---
title: Exact and Relational Joins
---

This guide covers exact and relational joins in Deephaven. Exact and relational join operations combine data from two tables based on one or more related key columns.

- An exact join combines tables and only keeps rows where exact matches occur in the key column(s). The following table operations perform an exact join:
  - [`exact_join`](../reference/table-operations/join/exact-join.md)
  - [`natural_join`](../reference/table-operations/join/natural-join.md)
- A relational join primarily combines rows with exact matches across tables, but can also include rows where no exact match exists, depending on the type of join used. The following table operations exemplify different relational joins:
  - [`join`](../reference/table-operations/join/join.md)
  - [`left_outer_join`](../reference/table-operations/join/left-outer-join.md)
  - [`full_outer_join`](../reference/table-operations/join/full-outer-join.md)

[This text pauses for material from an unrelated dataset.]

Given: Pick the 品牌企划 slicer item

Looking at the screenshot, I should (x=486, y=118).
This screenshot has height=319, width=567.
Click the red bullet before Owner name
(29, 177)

Exact and relational joins differ from time-series and range joins. For a detailed guide, see [Joins: time-series and range](./joins-timeseries-range.md).

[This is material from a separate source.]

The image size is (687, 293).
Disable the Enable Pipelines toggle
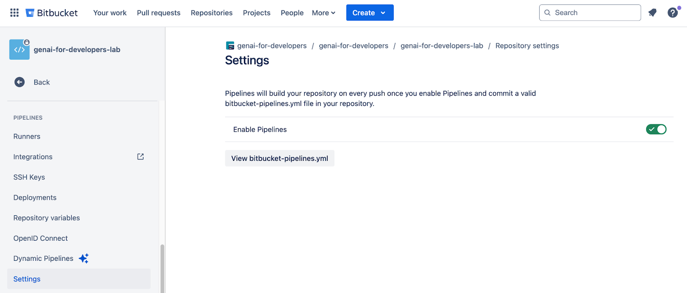(x=656, y=129)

To join three or more table operations with one operation, see the [`multi_join`](../reference/table-operations/join/multi-join.md) operation documented in a [later section](#join-three-or-more-tables) of this article.

## Syntax

Following convention, the tables being joined together will be referred to as the "left table" and the "right table":

- The left table is the base table to which data is added.
- The right table is the source of data added to the left table.

One or more columns will be used as keys to match data between the left and right tables. This format is fundamental for writing join statements in Deephaven. However, the syntax can vary depending on the circumstances.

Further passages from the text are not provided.